Problem Description
Given a circular array of integers, in one second every position can adopt one of three values: its own, its left neighbor’s, or its right neighbor’s value. Find the minimum number of seconds needed to make all the array elements equal.
Key Insights
- The operation allows a value to “propagate” one step per second in both directions, effectively filling gaps between indices containing the same value.
- For a candidate value (one present initially), identify every index where it occurs.
- In a circular array, the longest contiguous segment (gap) that does not contain the candidate value determines how long it takes for that value to propagate across the entire array.
- The minimal seconds required for a candidate is ceil(max_gap/2), where max_gap is the maximum gap (considering circularity) between consecutive indices holding that candidate.
- Evaluate all candidate values and return the minimum seconds required.
Space and Time Complexity
Time Complexity: O(n) – We traverse the array to build the mapping and then iterate over each candidate's indices. Space Complexity: O(n) – To store the indices for each unique value.
Solution
We solve this problem by considering each candidate value that initially appears in the array. For each candidate, we:
- Store the indices of its occurrence in sorted order.

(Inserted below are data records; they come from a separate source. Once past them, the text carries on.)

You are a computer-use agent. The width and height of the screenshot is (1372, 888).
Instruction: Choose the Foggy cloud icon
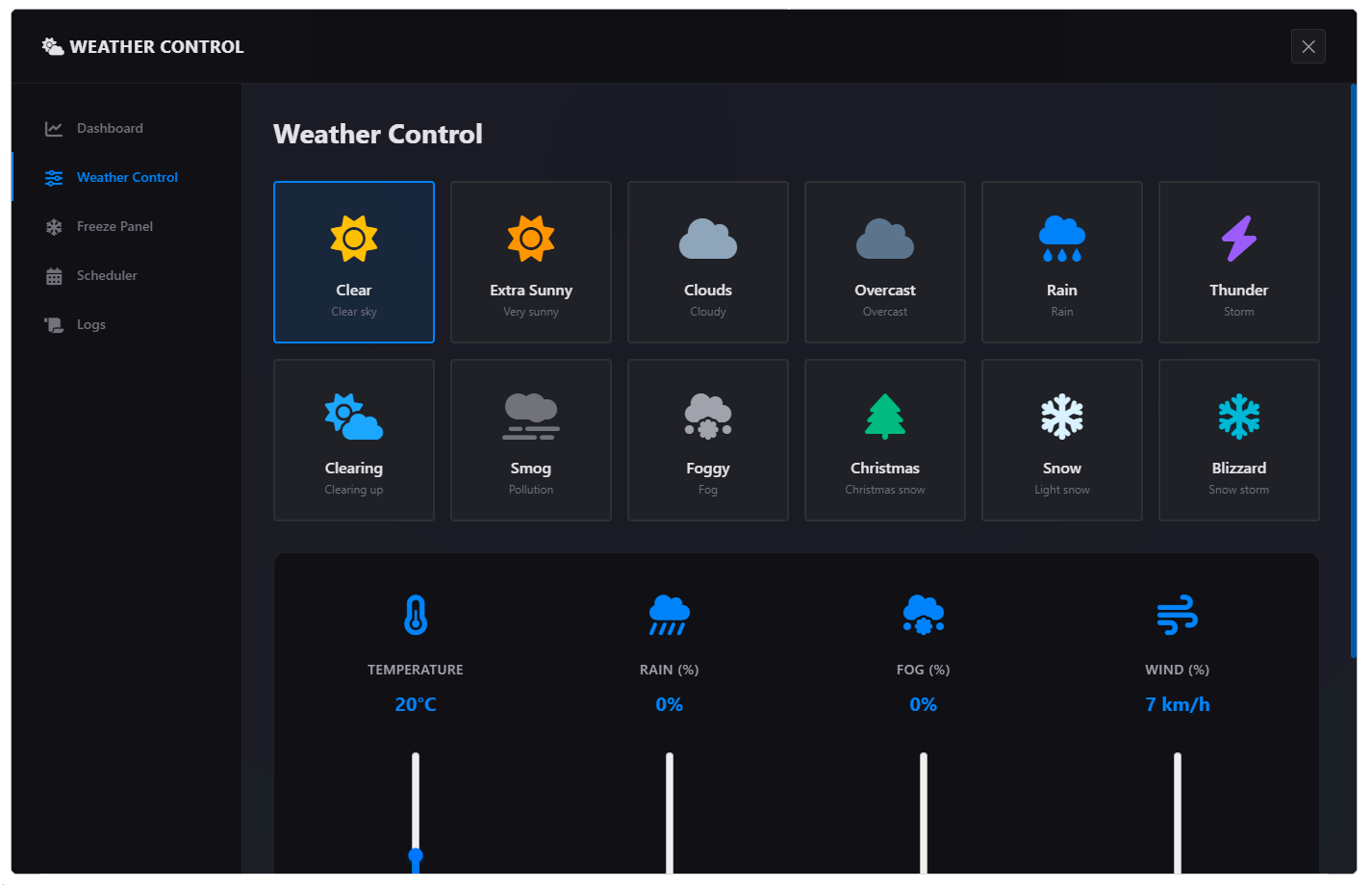coord(707,417)
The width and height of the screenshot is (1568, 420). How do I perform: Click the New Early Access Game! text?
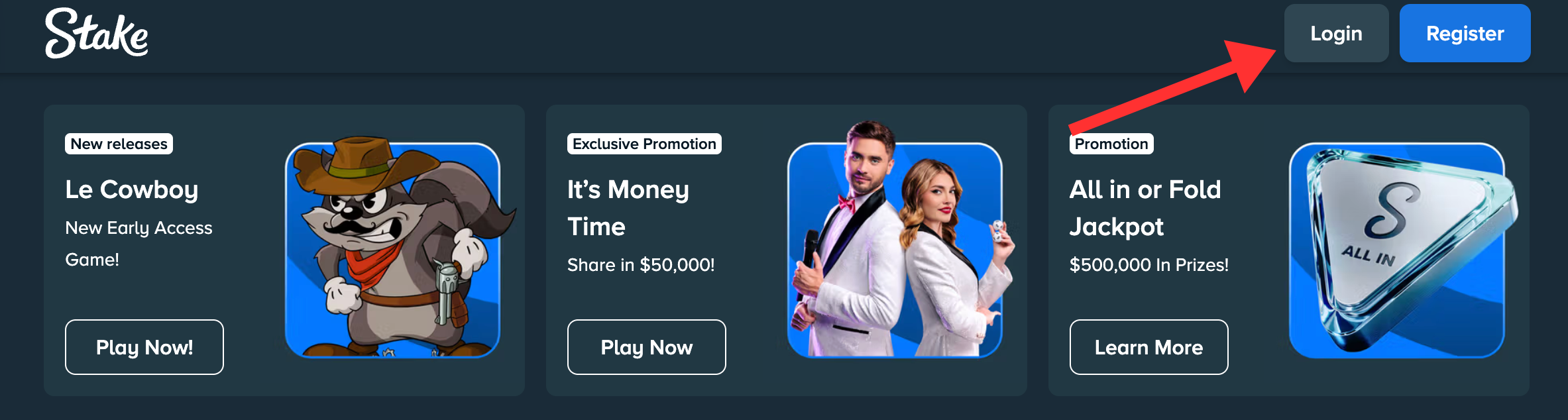139,244
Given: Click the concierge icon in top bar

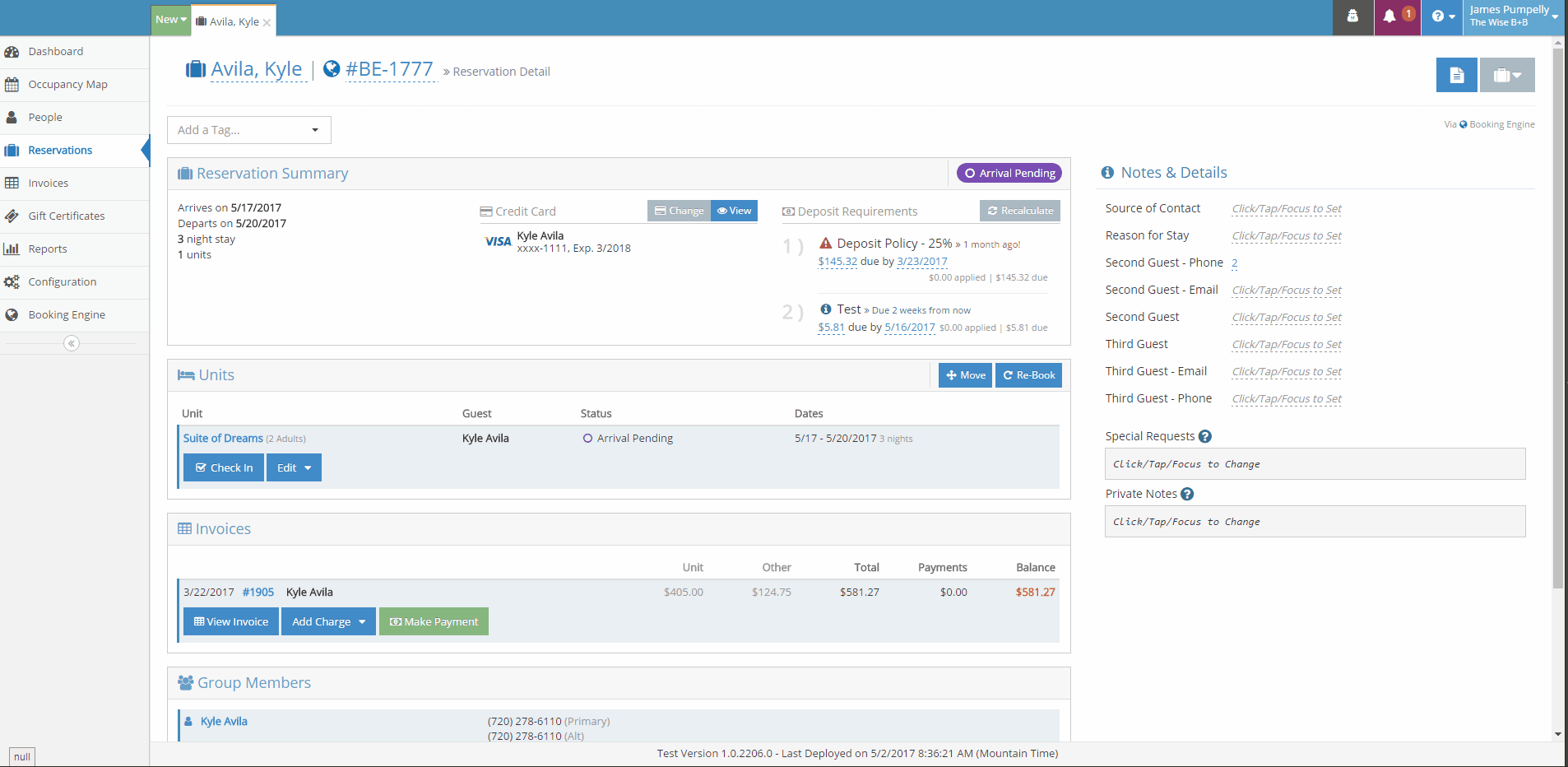Looking at the screenshot, I should pyautogui.click(x=1352, y=16).
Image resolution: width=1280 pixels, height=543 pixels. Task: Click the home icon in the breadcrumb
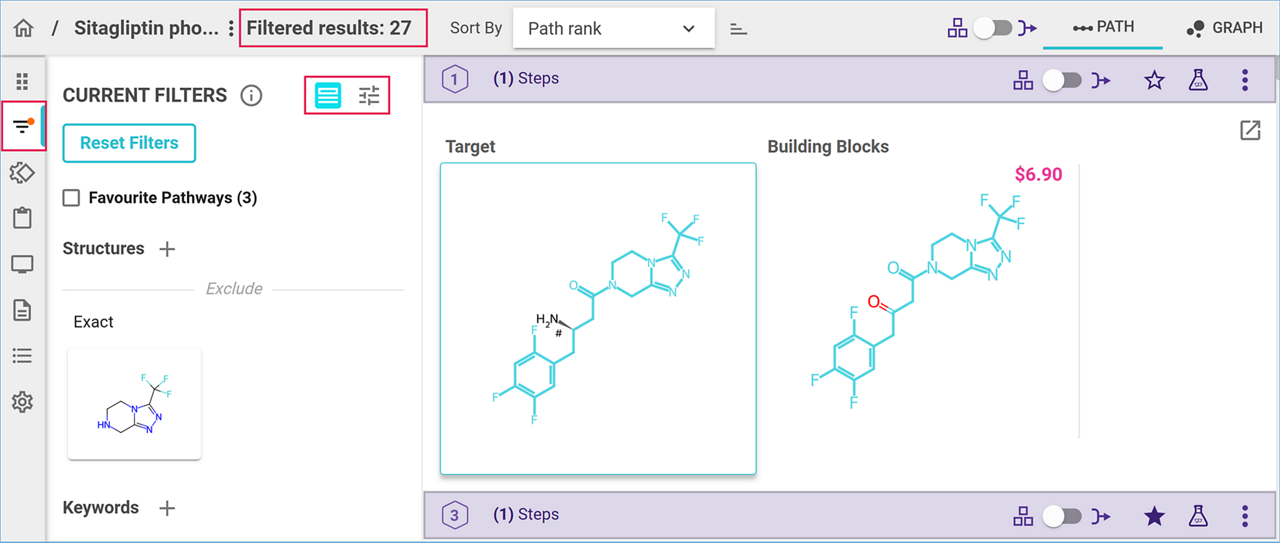tap(23, 28)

- Compute the gaps between consecutive indices (adjusting for circularity with the wrap-around gap).
- The propagation time needed for that candidate is the ceiling of half of the maximum gap.
- The answer is the minimum propagation time among all candidates.
Key steps include:
- Use a hash table (or dictionary) to group indices by their value.
- For each group, determine the maximum gap between indices. Don’t forget the gap between the last occurrence and the first occurrence in the circular array.
- Use the formula (max_gap + 1) // 2 for computing the number of seconds (this equals the ceiling of max_gap/2).
- Return the smallest computed seconds among all candidates.